Samuel Whittemore was 78 years old. He faced down an entire British brigade alone as other men cowered, drinking, in a tavern nearby. He survived the day and lived until he was 96.
…after an animated exhortation to the collected militia, to the exercise of bravery and courage, he exclaimed; “If I can only be the instrument of killing one of my country’s foes, I shall die in peace,’’
Samuel Whittemore is why Patriots’ Day should be a federal holiday. It’s a day about individuals coming together as a community and doing something great.
Here in Massachusetts, Patriots’ Day is a big deal. More than 30,000 people gather in tiny Hopkinton and run towards Boston, some 26 miles away. The Red Sox play their only morning game every year. If the Celtics or Bruins have their act together, they’re just starting their playoff runs. Kids have the day off because Patriots’ Day is the start of April vacation week.
It’s a day of civic pride at the start of the spring. It’s a day to come together and congratulate each other for surviving another winter. It’s a day to drink. It’s a day to flirt.

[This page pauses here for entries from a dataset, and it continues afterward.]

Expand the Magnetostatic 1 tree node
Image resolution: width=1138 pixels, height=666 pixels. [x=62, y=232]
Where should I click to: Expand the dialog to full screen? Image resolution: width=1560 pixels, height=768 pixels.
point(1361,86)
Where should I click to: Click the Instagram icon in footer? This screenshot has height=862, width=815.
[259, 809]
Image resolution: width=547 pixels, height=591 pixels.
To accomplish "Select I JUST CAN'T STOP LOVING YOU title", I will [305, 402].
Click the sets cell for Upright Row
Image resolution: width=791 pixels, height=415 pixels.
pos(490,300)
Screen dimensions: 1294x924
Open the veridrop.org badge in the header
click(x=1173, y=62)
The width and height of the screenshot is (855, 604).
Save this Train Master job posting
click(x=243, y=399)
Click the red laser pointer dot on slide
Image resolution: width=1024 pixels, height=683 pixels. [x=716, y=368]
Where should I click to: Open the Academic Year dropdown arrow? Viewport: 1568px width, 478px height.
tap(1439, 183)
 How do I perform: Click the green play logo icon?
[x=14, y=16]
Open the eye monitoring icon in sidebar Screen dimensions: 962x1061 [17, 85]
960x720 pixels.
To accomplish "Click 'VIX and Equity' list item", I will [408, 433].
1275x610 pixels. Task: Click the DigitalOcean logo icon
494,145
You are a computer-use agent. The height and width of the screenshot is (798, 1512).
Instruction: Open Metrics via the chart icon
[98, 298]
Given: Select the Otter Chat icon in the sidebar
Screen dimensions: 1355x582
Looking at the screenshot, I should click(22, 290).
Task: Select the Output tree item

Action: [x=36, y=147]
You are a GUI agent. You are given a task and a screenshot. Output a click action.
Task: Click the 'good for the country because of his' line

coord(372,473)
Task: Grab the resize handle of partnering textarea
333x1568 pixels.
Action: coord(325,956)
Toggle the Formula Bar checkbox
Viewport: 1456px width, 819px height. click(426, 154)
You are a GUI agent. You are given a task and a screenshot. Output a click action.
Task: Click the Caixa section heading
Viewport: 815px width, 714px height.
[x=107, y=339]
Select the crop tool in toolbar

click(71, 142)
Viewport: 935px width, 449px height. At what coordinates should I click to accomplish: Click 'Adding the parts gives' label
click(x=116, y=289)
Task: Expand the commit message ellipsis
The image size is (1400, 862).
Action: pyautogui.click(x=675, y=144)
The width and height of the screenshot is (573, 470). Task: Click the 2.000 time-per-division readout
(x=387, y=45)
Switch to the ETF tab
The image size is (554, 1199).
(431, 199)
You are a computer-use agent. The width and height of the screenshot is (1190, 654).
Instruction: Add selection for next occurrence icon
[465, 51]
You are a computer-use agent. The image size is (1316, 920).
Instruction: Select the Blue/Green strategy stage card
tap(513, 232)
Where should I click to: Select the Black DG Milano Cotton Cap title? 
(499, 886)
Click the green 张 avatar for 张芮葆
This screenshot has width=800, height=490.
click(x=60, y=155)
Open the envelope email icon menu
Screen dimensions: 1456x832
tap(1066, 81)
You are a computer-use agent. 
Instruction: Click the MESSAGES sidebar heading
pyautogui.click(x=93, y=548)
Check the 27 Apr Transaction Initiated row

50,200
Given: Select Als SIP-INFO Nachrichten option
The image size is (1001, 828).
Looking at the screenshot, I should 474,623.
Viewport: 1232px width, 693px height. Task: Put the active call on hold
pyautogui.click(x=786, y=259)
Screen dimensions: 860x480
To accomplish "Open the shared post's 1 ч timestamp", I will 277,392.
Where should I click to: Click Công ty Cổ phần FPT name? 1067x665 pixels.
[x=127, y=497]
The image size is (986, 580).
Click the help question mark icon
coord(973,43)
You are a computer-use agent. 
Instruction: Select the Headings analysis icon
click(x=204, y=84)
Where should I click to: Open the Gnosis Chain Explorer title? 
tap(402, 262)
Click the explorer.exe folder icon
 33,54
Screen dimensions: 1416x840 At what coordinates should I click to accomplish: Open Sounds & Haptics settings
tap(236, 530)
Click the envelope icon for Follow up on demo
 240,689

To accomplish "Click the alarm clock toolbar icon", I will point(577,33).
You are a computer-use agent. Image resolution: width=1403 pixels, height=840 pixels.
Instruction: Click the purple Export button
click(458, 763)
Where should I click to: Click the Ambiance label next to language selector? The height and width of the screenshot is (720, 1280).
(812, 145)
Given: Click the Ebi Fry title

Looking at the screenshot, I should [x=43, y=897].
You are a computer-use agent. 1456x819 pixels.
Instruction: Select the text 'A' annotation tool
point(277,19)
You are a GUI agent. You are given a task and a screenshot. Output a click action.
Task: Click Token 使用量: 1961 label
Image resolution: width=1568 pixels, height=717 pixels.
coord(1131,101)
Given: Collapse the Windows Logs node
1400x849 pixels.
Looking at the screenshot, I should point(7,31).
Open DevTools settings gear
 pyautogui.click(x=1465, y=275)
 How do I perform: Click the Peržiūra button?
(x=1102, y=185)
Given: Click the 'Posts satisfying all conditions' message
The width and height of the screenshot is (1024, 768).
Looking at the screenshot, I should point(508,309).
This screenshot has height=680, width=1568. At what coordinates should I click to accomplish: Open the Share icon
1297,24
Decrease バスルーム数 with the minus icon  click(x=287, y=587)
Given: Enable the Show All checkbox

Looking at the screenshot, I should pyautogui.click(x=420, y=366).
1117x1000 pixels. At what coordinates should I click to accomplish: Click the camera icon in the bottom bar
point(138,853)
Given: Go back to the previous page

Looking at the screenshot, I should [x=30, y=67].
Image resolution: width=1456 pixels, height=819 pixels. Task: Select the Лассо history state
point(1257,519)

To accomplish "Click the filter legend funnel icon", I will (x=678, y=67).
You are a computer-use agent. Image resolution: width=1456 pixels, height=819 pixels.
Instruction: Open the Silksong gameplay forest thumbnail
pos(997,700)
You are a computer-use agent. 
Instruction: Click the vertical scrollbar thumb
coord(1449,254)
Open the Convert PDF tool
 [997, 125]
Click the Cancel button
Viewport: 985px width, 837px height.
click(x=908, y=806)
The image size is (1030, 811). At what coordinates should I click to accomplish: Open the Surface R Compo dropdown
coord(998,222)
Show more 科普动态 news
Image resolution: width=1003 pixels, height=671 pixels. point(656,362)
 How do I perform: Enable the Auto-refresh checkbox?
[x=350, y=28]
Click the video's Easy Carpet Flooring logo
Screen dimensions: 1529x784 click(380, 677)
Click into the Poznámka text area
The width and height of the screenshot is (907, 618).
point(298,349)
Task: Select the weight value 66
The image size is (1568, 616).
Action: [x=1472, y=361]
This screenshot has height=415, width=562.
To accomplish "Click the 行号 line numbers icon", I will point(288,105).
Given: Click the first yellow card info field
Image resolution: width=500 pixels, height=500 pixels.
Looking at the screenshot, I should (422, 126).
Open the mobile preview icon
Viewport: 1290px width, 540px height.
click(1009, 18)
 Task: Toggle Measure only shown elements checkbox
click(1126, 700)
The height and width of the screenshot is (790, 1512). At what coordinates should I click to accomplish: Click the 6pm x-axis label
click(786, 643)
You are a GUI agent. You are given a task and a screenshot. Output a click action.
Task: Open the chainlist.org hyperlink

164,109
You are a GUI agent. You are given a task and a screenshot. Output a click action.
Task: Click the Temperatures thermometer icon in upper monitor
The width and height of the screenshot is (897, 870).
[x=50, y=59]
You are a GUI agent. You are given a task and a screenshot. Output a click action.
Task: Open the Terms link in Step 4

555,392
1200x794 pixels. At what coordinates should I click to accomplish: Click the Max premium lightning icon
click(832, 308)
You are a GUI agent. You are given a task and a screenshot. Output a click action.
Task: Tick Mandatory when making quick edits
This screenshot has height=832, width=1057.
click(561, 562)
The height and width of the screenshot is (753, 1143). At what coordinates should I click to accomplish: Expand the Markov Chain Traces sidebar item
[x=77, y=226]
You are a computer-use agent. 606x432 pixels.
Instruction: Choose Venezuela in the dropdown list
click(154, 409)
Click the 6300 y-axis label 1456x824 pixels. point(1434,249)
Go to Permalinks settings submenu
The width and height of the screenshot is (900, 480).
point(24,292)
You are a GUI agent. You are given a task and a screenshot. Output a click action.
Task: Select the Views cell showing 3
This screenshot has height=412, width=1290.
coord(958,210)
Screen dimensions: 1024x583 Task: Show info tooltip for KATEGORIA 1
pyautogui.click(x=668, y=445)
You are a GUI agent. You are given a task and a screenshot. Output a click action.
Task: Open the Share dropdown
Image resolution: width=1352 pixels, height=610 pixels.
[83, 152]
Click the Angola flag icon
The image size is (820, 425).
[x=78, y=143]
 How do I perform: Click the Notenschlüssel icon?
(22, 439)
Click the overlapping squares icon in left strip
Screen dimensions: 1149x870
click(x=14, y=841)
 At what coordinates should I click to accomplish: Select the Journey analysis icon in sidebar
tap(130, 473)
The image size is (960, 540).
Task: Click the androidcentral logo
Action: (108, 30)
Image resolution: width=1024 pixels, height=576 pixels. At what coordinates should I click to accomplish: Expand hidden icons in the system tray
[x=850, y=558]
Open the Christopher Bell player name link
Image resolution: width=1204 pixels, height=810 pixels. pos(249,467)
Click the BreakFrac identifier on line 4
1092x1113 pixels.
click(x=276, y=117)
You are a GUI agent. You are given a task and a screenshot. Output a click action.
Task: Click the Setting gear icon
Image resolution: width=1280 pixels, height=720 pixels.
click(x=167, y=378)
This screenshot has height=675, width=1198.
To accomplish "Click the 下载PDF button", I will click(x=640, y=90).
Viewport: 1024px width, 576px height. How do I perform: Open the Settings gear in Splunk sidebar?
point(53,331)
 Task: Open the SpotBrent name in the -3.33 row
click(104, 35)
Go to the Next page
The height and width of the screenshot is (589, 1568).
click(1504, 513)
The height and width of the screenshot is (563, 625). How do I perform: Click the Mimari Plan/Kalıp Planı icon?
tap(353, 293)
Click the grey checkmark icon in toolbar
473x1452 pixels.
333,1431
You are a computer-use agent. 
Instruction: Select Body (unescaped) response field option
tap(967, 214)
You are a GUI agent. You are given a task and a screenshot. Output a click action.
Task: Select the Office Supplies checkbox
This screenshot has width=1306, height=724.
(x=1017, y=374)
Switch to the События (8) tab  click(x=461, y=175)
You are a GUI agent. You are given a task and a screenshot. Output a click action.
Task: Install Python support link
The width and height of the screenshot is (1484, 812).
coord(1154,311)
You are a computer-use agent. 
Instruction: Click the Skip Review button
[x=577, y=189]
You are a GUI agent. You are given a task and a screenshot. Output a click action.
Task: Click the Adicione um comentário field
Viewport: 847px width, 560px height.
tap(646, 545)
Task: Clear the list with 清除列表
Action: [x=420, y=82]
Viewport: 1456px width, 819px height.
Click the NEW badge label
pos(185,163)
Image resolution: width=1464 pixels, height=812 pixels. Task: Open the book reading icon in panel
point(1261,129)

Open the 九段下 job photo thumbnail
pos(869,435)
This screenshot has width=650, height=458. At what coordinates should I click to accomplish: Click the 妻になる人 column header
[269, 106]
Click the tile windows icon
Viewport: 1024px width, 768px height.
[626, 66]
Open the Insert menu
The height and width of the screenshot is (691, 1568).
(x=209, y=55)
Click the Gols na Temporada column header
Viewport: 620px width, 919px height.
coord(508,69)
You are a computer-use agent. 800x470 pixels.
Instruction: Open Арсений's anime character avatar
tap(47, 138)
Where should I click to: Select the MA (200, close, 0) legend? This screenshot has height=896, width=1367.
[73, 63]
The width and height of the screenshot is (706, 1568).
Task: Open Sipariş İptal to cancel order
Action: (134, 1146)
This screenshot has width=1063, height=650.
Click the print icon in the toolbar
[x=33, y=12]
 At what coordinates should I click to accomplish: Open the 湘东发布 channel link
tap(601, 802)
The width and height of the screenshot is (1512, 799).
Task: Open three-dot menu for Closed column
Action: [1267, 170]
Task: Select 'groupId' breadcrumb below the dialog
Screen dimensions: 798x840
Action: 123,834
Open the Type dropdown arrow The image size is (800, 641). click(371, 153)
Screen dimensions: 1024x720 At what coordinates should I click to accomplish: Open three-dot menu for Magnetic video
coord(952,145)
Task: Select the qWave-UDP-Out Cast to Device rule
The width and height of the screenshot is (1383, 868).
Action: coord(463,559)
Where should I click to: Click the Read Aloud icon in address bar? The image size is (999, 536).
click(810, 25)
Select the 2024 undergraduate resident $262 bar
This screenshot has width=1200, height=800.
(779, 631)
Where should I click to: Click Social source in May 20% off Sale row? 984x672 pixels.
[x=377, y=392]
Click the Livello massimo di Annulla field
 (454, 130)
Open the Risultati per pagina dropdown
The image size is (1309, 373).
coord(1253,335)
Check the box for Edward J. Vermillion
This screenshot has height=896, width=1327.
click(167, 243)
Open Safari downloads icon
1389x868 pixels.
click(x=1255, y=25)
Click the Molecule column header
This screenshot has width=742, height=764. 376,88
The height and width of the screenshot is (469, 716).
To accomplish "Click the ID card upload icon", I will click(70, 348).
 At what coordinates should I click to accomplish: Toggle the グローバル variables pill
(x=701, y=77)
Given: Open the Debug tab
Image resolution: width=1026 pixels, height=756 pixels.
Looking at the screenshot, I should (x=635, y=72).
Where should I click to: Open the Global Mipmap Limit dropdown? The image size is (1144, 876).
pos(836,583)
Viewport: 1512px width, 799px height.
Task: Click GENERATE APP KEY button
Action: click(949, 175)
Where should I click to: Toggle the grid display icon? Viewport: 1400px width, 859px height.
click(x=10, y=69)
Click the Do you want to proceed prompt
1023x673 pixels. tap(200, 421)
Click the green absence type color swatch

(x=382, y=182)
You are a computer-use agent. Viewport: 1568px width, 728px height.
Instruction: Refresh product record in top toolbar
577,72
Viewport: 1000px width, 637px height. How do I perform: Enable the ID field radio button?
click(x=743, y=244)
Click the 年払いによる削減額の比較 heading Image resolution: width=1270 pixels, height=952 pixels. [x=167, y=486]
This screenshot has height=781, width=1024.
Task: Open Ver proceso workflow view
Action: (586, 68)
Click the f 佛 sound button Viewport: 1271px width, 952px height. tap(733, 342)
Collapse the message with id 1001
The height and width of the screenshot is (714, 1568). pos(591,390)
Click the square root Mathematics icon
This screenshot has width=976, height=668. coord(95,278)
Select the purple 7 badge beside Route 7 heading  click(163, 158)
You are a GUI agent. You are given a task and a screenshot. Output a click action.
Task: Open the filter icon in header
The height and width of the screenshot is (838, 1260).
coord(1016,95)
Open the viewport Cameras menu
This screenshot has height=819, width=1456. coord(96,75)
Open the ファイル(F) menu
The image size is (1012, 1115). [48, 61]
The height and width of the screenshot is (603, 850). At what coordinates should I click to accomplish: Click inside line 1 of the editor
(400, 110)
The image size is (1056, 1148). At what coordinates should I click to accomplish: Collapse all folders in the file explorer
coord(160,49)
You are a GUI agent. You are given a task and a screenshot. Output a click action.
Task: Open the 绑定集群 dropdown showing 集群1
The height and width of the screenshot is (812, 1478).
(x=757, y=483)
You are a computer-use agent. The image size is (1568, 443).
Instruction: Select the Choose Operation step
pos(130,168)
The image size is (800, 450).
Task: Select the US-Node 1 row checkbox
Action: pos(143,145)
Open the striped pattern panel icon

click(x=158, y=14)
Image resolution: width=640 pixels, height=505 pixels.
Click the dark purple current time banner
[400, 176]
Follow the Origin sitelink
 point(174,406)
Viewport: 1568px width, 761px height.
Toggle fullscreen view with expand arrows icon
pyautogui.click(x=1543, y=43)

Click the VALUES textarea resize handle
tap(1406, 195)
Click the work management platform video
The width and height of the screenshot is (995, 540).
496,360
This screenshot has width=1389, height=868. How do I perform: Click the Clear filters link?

That’s a great day by any measure. Rooted in the start of the American experiment, Patriots’ Day has grown and flowered from a remembrance of our collective action against tyranny into a celebration of community that sprang forth from that effort.
Even the marathon bombings two years ago could not shake the character of the day. Boston was able to withstand and grow stronger in the days after the attack because of the meaning and spirit of Patriots’ Day. The meaning we all gave that day. The meaning we derived from 1775.
Imagine a national holiday where, instead of just eating or shooting off fireworks, we celebrated our communities. Imagine citywide events commemorating each community’s contribution to the nation. A day to celebrate what makes Miami, New York, Chicago, St. Louis, Austin, Montgomery, Boise, San Diego, Portland, and Fairbanks essential to the rest of us. We have that in Boston. It’s amazing. You should have that, too.
We honor our dead on Memorial Day. We honor our soldiers on Veterans Day. We honor our nation on July 4. Let’s honor our communities on Patriots’ Day.